On peut s'étonner de l'insistance avec laquelle Nicolas Sarkozy pousse en avant la figure de Guy Môquet, jeune communiste de dix sept ans fusillé par les nazis.
Bien sûr il y a la belle lettre, celle d'une victime innocente qui consent à son sacrifice. Mais que trouve-t-on dans cette lettre à propos de la Résistance ? Rien. Comment aurait-il pu en être autrement, pour une déclaration écrite sous le contrôle des tortionnaires.
Surtout, le discours officiel qui accompagne cette lettre, et contraint sa lecture dans les écoles, est absolument paradoxal. Pour honorer l'idée de Résistance, on n'en tolérera aucune : la lecture est obligatoire, et chaque professeur qui tenterait de résister, ne serait-ce que pour donner l'exemple, sera pendu à un croc de boucher. Le contenu et l'autoritarisme de cette injonction, beaucoup plus que le contenu de la lettre, avec lequel il est en contradiction totale, est édifiant sur les rapports que le pouvoir actuel entretient avec l'idée de résistance.
L'affaire de cette « lettre volée », volée par un tenant du libéralisme et du petit doigt sur la couture du pantalon, pourrait n'être que comique ou pathétique. Mais ce n'est pas le cas. Car il n'y a en réalité aucun paradoxe. Le seul message qui soit véhiculé par cette lettre, tellement assourdissant qu'il s'imprime sans qu'on l'ait entendu, je vous propose de l'écouter maintenant, dépouillé de l'émotion et de la littérature :
« si tu as dix-sept ans et si tu résistes, tu seras fusillé. »
Voilà qui est plus conforme à l'imaginaire Sarkozien tel qu'il s'exprime par ailleurs dans d'autres circonstances, par exemple dès qu'il rencontre la moindre résistance à sa propre mégalomanie. On se rappelle le « casse toi pauv'con », qui reste du niveau de la cour de récré, mais on a tendance à oublier un peu vite le « je les ferais pendre à un croc de boucher » qui nous fait basculer dans un tout autre registre, celui de l'horreur.

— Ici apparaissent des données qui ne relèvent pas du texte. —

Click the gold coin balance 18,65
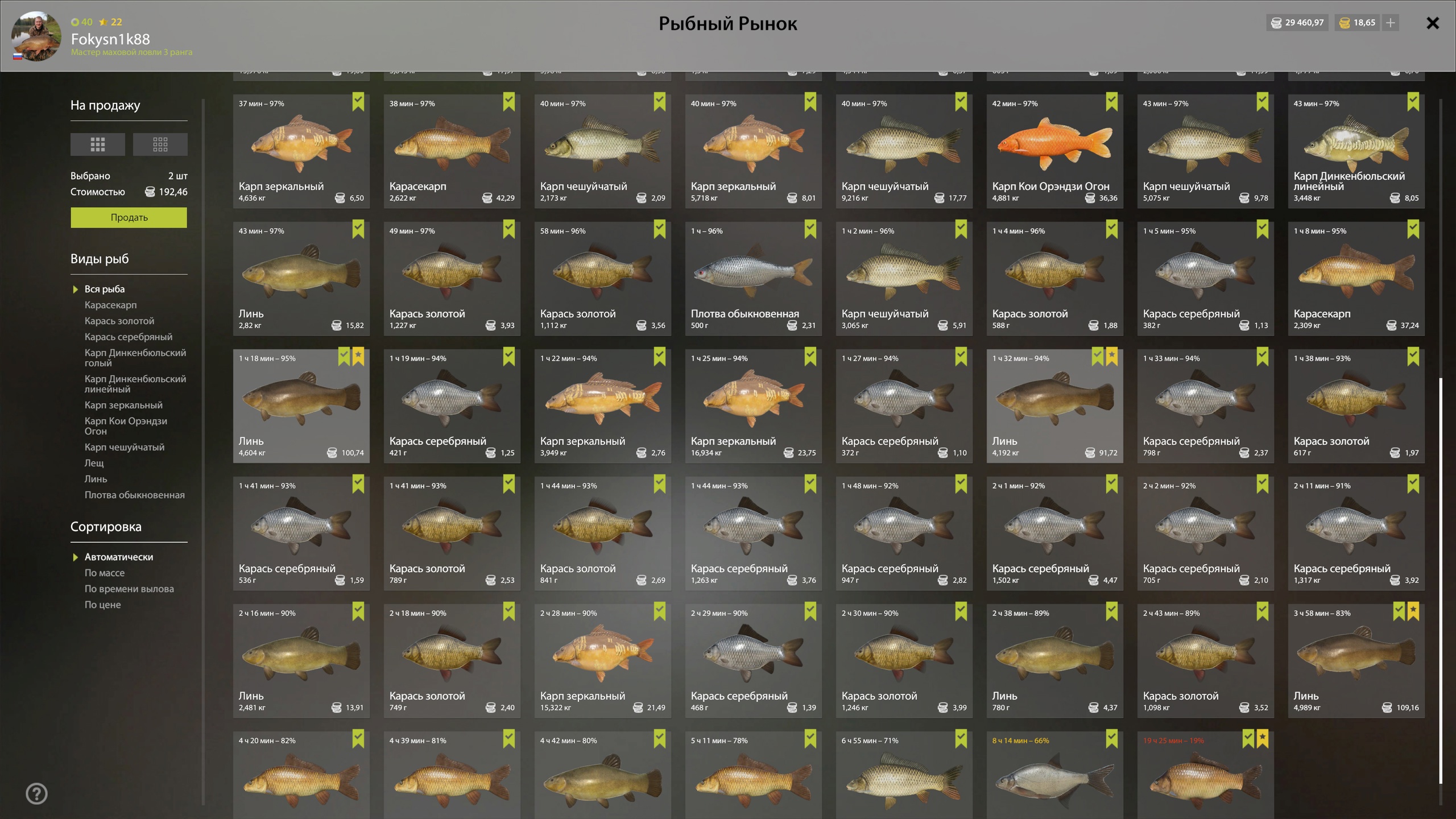1456x819 pixels. coord(1356,23)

Car cette phrase est reprise de la bouche même d'Adolf Hitler, qui l'a prononcée à l'encontre de ses opposants – les officiers de sa propre armée qui voulaient arrêter le massacre.
Aujourd'hui, 22 octobre 2009, avec le procès Devillepin-Sarkozy et la lecture imposée aux lycéens, l'actualité met en regard ces deux faces du diptyque infernal : la lettre de Guy Môquet et le croc de boucher. Les masques tombent, pour qui veut bien regarder les choses en face. Et on comprend ce qui motive tant Sarkozy dans le cas Guy Môquet : il regrette de ne pas avoir pu le fusiller lui-même et, soixante huit ans plus tard, il se repaît encore de ce supplice. Il redira ainsi chaque année à l'oreille des enfants (ce n'est pas pour rien que la lettre doit être lue à haute voix, cela évite qu'on ait le temps d'y réfléchir) :
« Si tu as dix-sept ans et si tu résistes, tu seras fusillé. »
Mais tous les résistants n'ont pas dix-sept ans. Tous ne se laissent pas fusiller. Et si des généraux allemands ont été pendus à des crocs de boucher, leur bourreau a fini brûlé dans son bunker. C'est en tout cas ce que nous rappelle l'Histoire, au moins tant qu'elle continuera d'être enseignée, et si l'on veille à ce qu'elle ne soit pas réécrite.